**What needs to be done:**
Write each entry out again exactly as it was given.

**Data extract:**
┌────────
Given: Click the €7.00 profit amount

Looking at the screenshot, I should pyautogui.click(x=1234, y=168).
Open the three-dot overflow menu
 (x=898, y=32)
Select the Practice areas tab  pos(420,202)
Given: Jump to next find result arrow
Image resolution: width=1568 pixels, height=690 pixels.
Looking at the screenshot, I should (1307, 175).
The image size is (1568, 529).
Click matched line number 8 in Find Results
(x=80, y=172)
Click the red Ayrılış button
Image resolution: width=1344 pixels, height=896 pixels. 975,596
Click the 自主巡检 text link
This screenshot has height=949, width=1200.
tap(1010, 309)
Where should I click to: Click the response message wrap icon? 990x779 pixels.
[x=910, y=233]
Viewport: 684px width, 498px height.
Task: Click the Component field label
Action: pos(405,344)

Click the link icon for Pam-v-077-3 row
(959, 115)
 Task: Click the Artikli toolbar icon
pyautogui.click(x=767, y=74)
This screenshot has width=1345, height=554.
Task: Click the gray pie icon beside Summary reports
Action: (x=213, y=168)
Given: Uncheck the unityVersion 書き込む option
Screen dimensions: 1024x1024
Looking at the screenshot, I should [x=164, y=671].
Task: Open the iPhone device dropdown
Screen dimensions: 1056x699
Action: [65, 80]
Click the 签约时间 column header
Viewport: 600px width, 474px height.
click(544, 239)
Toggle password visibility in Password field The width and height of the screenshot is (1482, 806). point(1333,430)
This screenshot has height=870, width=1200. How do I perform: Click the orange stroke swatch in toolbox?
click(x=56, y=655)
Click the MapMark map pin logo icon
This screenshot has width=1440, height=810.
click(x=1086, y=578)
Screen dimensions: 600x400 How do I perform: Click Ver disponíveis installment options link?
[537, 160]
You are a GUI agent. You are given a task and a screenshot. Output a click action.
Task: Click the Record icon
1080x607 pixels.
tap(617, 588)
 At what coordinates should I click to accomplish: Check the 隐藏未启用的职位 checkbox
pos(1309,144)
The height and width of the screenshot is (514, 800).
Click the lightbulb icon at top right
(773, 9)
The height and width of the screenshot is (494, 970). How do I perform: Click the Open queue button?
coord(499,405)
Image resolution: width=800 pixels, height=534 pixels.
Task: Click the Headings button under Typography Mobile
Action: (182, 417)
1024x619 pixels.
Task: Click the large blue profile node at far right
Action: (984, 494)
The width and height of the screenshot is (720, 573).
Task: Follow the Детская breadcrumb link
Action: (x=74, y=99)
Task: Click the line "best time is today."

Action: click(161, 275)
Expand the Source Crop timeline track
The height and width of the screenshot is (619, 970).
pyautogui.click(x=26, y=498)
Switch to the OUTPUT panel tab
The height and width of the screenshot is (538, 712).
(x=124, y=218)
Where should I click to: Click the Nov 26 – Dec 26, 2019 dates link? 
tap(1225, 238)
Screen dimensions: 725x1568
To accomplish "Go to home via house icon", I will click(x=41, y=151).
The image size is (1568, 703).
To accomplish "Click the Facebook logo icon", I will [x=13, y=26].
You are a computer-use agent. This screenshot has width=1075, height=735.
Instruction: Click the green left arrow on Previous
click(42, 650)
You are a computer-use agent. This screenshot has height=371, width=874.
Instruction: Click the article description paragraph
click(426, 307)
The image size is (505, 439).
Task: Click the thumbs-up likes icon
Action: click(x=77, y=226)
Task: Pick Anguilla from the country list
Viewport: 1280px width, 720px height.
└────────
**Answer to this exercise:**
Given: Click the €7.00 profit amount

Looking at the screenshot, I should pyautogui.click(x=1234, y=168).
Open the three-dot overflow menu
 (x=898, y=32)
Select the Practice areas tab  pos(420,202)
Given: Jump to next find result arrow
Image resolution: width=1568 pixels, height=690 pixels.
Looking at the screenshot, I should (1307, 175).
The image size is (1568, 529).
Click matched line number 8 in Find Results
(x=80, y=172)
Click the red Ayrılış button
Image resolution: width=1344 pixels, height=896 pixels. 975,596
Click the 自主巡检 text link
This screenshot has height=949, width=1200.
tap(1010, 309)
Where should I click to: Click the response message wrap icon? 990x779 pixels.
[x=910, y=233]
Viewport: 684px width, 498px height.
Task: Click the Component field label
Action: pos(405,344)

Click the link icon for Pam-v-077-3 row
(959, 115)
 Task: Click the Artikli toolbar icon
pyautogui.click(x=767, y=74)
This screenshot has width=1345, height=554.
Task: Click the gray pie icon beside Summary reports
Action: (x=213, y=168)
Given: Uncheck the unityVersion 書き込む option
Screen dimensions: 1024x1024
Looking at the screenshot, I should [x=164, y=671].
Task: Open the iPhone device dropdown
Screen dimensions: 1056x699
Action: [65, 80]
Click the 签约时间 column header
Viewport: 600px width, 474px height.
click(544, 239)
Toggle password visibility in Password field The width and height of the screenshot is (1482, 806). point(1333,430)
This screenshot has height=870, width=1200. How do I perform: Click the orange stroke swatch in toolbox?
click(x=56, y=655)
Click the MapMark map pin logo icon
This screenshot has width=1440, height=810.
click(x=1086, y=578)
Screen dimensions: 600x400 How do I perform: Click Ver disponíveis installment options link?
[537, 160]
You are a GUI agent. You are given a task and a screenshot. Output a click action.
Task: Click the Record icon
1080x607 pixels.
tap(617, 588)
 At what coordinates should I click to accomplish: Check the 隐藏未启用的职位 checkbox
pos(1309,144)
The height and width of the screenshot is (514, 800).
Click the lightbulb icon at top right
(773, 9)
The height and width of the screenshot is (494, 970). How do I perform: Click the Open queue button?
coord(499,405)
Image resolution: width=800 pixels, height=534 pixels.
Task: Click the Headings button under Typography Mobile
Action: (182, 417)
1024x619 pixels.
Task: Click the large blue profile node at far right
Action: (984, 494)
The width and height of the screenshot is (720, 573).
Task: Follow the Детская breadcrumb link
Action: (x=74, y=99)
Task: Click the line "best time is today."

Action: click(161, 275)
Expand the Source Crop timeline track
The height and width of the screenshot is (619, 970).
pyautogui.click(x=26, y=498)
Switch to the OUTPUT panel tab
The height and width of the screenshot is (538, 712).
(x=124, y=218)
Where should I click to: Click the Nov 26 – Dec 26, 2019 dates link? 
tap(1225, 238)
Screen dimensions: 725x1568
To accomplish "Go to home via house icon", I will click(x=41, y=151).
The image size is (1568, 703).
To accomplish "Click the Facebook logo icon", I will [x=13, y=26].
You are a computer-use agent. This screenshot has width=1075, height=735.
Instruction: Click the green left arrow on Previous
click(42, 650)
You are a computer-use agent. This screenshot has height=371, width=874.
Instruction: Click the article description paragraph
click(426, 307)
The image size is (505, 439).
Task: Click the thumbs-up likes icon
Action: click(x=77, y=226)
Task: Pick Anguilla from the country list
Viewport: 1280px width, 720px height.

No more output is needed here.